*** Opening Recorded data ***
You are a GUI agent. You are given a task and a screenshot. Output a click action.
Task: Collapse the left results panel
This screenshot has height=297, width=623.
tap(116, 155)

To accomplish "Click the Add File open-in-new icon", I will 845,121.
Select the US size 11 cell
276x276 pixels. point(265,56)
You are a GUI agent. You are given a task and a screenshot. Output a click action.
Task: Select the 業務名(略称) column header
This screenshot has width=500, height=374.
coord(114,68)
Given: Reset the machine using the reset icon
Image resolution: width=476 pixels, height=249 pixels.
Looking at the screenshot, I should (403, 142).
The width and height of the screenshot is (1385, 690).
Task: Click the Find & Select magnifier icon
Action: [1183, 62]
*** Closing Recorded data ***
Task objective
Only one stretch of the data is wanted: the lines from the one with "Image resolution: width=476" through the last, repeated exactly.

Response to the task
Image resolution: width=476 pixels, height=249 pixels.
Looking at the screenshot, I should (403, 142).
The width and height of the screenshot is (1385, 690).
Task: Click the Find & Select magnifier icon
Action: [1183, 62]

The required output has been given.